Government told to stay out of paper price war
By ANGELA LI
JOURNALISTS and media executives yesterday opposed government intervention in the newspaper price war, despite expressing fears that newspaper quality would deteriorate.
'The blunt answer is 'don't even touch it' ,' Raymond Wong, vice-chairman of the Hong Kong News Executives' Association, told a Legislative Council information policy panel meeting.
He said readers should determine which newspapers survived, but admitted: 'The quality [of newspapers] will not improve as long as the price war lasts.' Hong Kong Journalists' Association executive member, Fong So, expressed fears publishers would concentrate resources on the price war at the expense of quality.
He was worried more papers would close, resulting in fewer independent voices and a less diversified industry.
Mr Wong's views were shared by Democratic Party legislator, Fred Li Wah-ming, who said government intervention was unnecessary because price was not the only deciding factor.

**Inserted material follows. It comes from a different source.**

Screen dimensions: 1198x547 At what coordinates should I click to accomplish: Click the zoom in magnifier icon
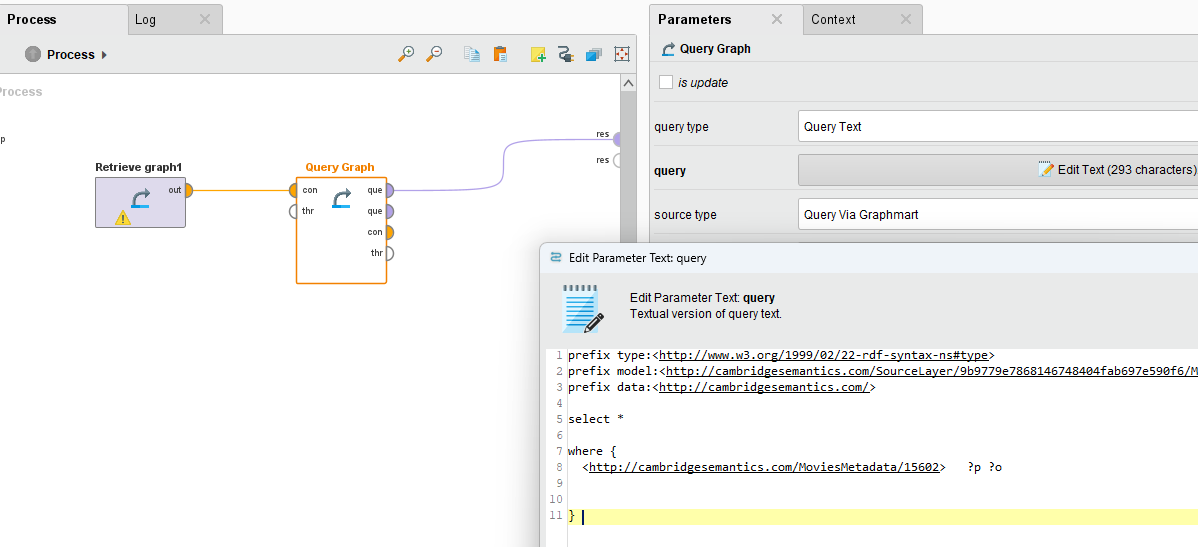(x=406, y=54)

Even if the price of the People's Daily were to drop to 20 cents, its market share in the territory would not increase tremendously, Mr Li said.
Hue Pue-ying, chairman of the Hong Kong Chinese Press Association, said: 'Persistent losses due to low selling prices may force the surviving newspapers to reduce production costs, resulting in lower quality which is detrimental to the development of the newspaper industry.' He warned that the price war would end in disaster.
Yesterday, his association joined forces in the Newspaper Society's appeal to the newspaper industry to end the price war.
Since the Oriental Daily News dropped its price from $5 to $2 last month, triggering a price war, four newspapers and one magazine have folded, $100 million in revenue and 590 jobs have been lost, the managing director of Hong Kong Daily News, Simon Lun Siu-ming, said.
The Newspaper Society is now calling for a cease-fire among members and non-members by setting up a special committee, to be chaired by Mr Lun.
Legislator Mr Li described the issue as 'interesting but contradictory' because Mr Lun's paper was the one which had made the deepest cut from $5 to $1.
'I am against war. But when the war takes place within my borders, I have no alternative but to participate in it,' Mr Lun said, adding that he expressed 'regrets upon regrets' over the price war.
Instead of forcing a uniform price, Mr Lun said a recommended price was needed for all Chinese-language newspapers.
Pamela Chan Wong Shui, chief executive of the Consumer Council, said the Government had commissioned the council to study whether the territory needed a fair trade law.
She said the report would be completed by the middle of this year but the price war would be only one of the areas studied.